In that regard, the actors in The Killing of a Sacred Deer do admirable work. Colin Farrell plays Steven Murphy, heart surgeon and wristwatch enthusiast. Nicole Kidman portrays his wife, Anna, an eye doctor. The Murphy's have two children: Kim (Raffey Cassidy), a teenager, and Bob (Sunny Suljic), a long-haired boy with a near-angelic look.

The mysterious young man mentioned earlier (Barry Keoghan) mixes politeness and threat, a cross between Eddie Haskell, the obnoxiously polite kid on Leave it to Beaver, and serial killer Ted Bundy.

Alicia Silverstone shows up briefly as Martin's mother, a woman who hopes Steven will assuage her loneliness by becoming her lover. Martin eggs her on in this delusion.

Now, if you don't want to know anything more, I suggest you stop here. At the risk of introducing spoilers, I must tell you that Martin poses an increasingly grave danger to the Murphy family. It seems that Martin's father died after Steven operated on the ailing man. Martin blames Steven and aims to settle the score. He informs Steven that if the good doctor doesn't kill either his wife or one of his children, each will become ill and die. How Martin intends to fulfill this malignant promise remains a mystery.

Dipping into Greek mythology and who knows what else, Lanthimos deftly keeps us inside his bubble of suspense, sometimes nudging us toward the comic absurdity of Steven's situation.
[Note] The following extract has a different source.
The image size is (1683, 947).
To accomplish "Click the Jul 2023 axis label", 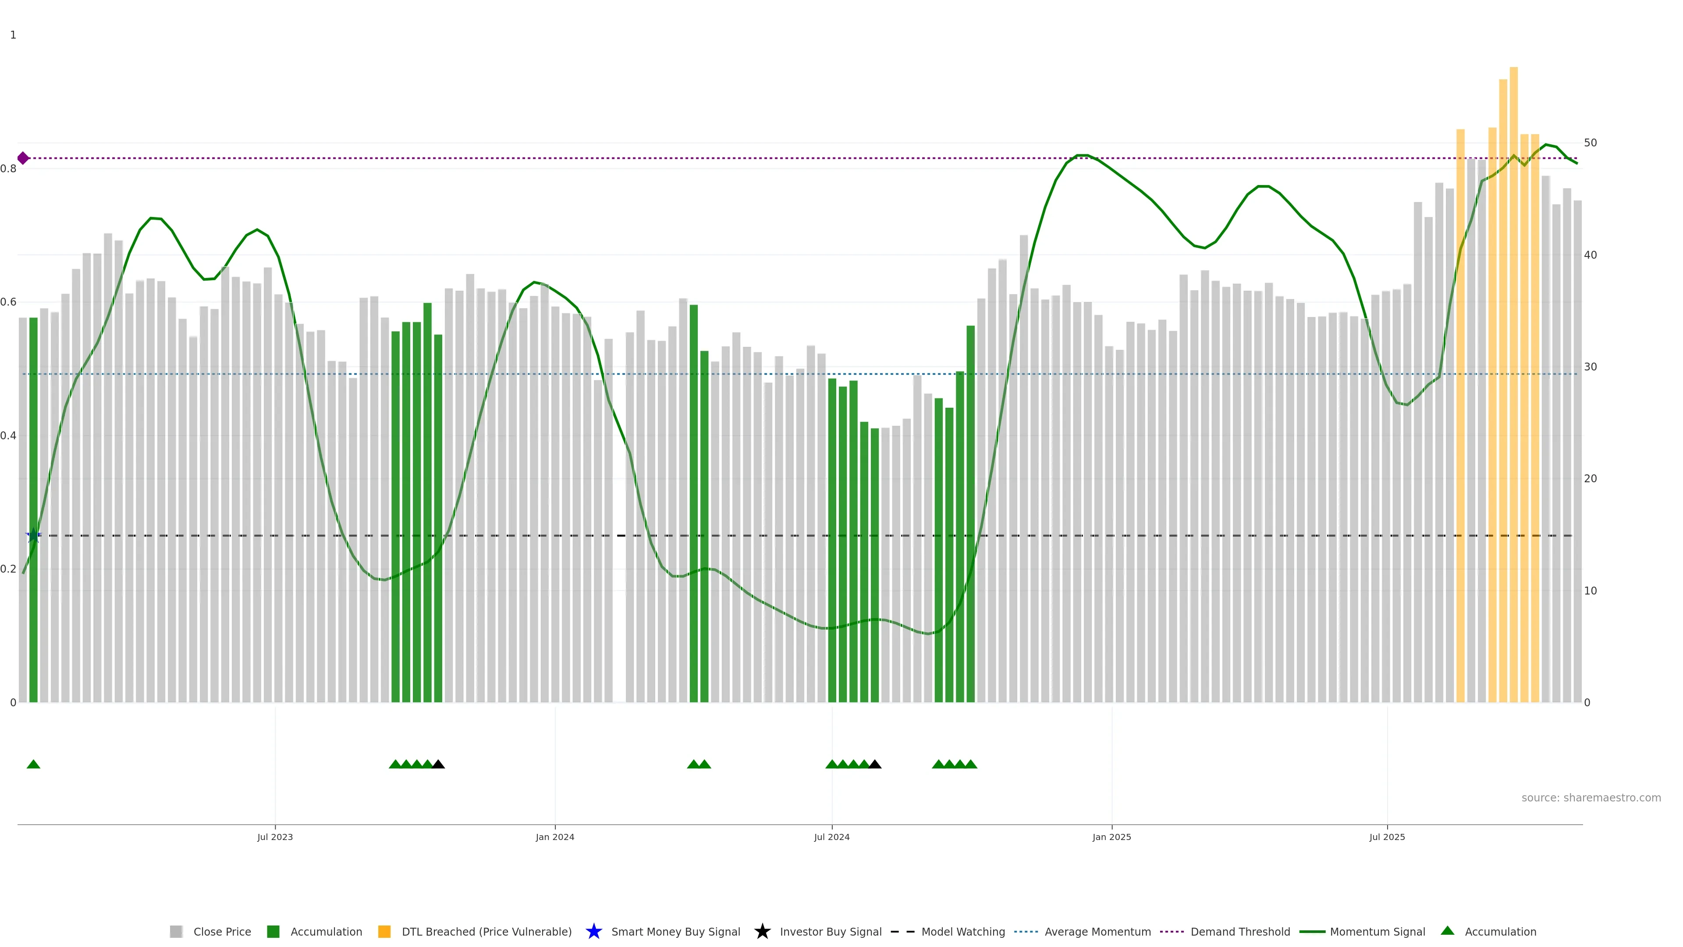I will [x=275, y=837].

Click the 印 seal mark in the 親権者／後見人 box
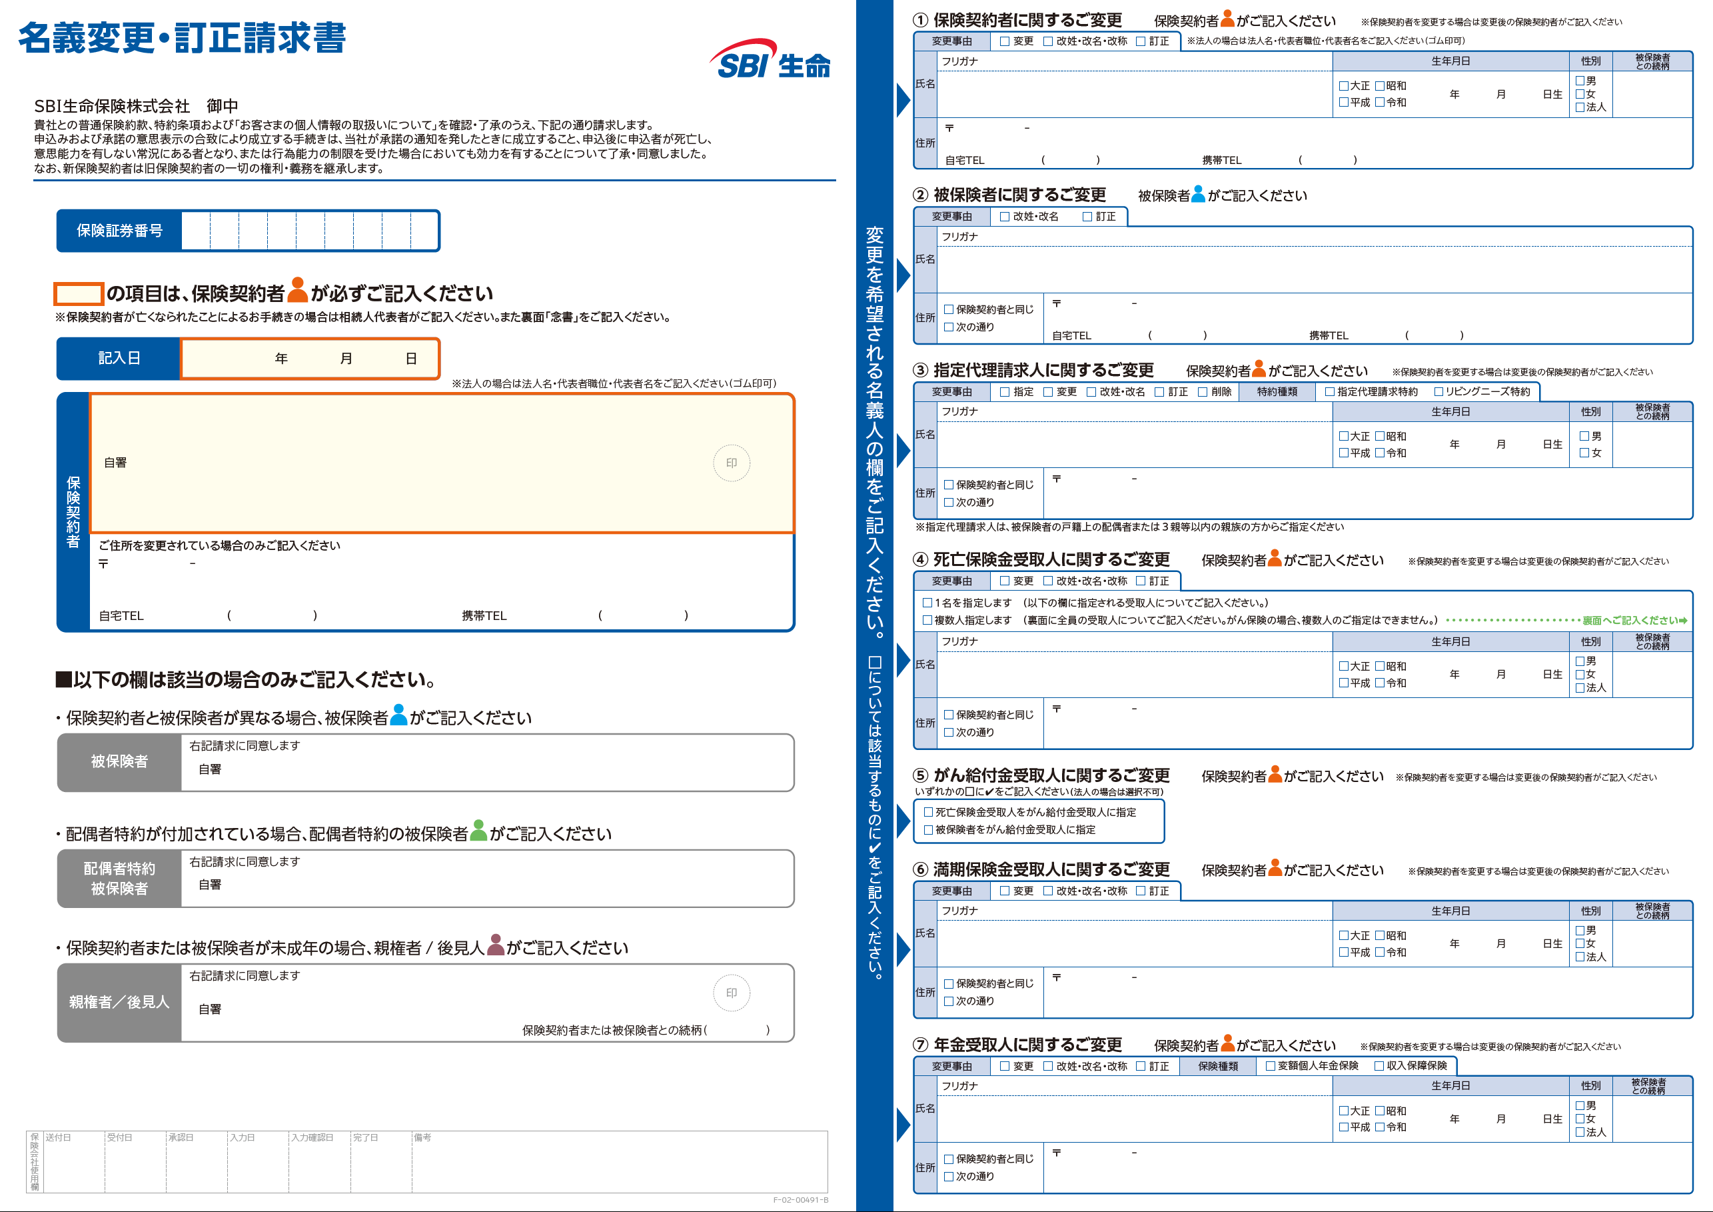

The security of an affluent family suddenly is threatened, which means -- of course -- that it had no real security in the first place.

Farrell's bushy beard seems to throw his face into a perpetual scowl. Kidman manages to be a credible denizen of Lanthimos's strangely concocted world. Before Steven and Anna make love, Anna sprawls across the bed in her underwear, lies perfectly still and invites Steven to proceed by uttering the least romantic words ever heard in a sex scene; i.e., "general anesthesia." Sex becomes an operation, and Anna seems to be saying, "Have at it. I won't feel a thing."

The movie's best performance belongs to Keoghan who has the capacity simultaneously to alarm and reassure; Martin's twisted sincerity makes it seem as if perfect logic supports the young man's insane plan.

If you want to enlarge your interpretation of the movie, you can view the story as a stage in which karmic forces clash: Steven must be punished for being a successful doctor who may once have been negligent. Or maybe he's being punished for living an affluent life in the movie's unnamed city or for cutting himself off from his emotions or ... You can fill in your own blanks.

Whatever Lanthimos wants to say falls prey to the fact that the movie becomes less intriguing as it goes on, so much so that the denouement of Lanthimos's drama feels abstract and remote rather than shockingly tragic.

Augmented by the cool tones of cinematographer Thimios Bakatakis's lighting, Killing of a Sacred Deer evokes depths it's unable to plumb. In the end, the movie may amount to little more than a complex expression of a familiar adage: Payback's a bitch.

Fair enough, but this could be a case in which a movie's cruelty doesn't hurt enough because its creators can't entirely solve the problem of making the conceptional battle between an arrogant doctor and the evil he arouses into something that comes screaming to life. Lanthimos may have been defeated by his own considerable artistic impulses: Putting a movie under “general anesthesia” risks not being able to rouse it again.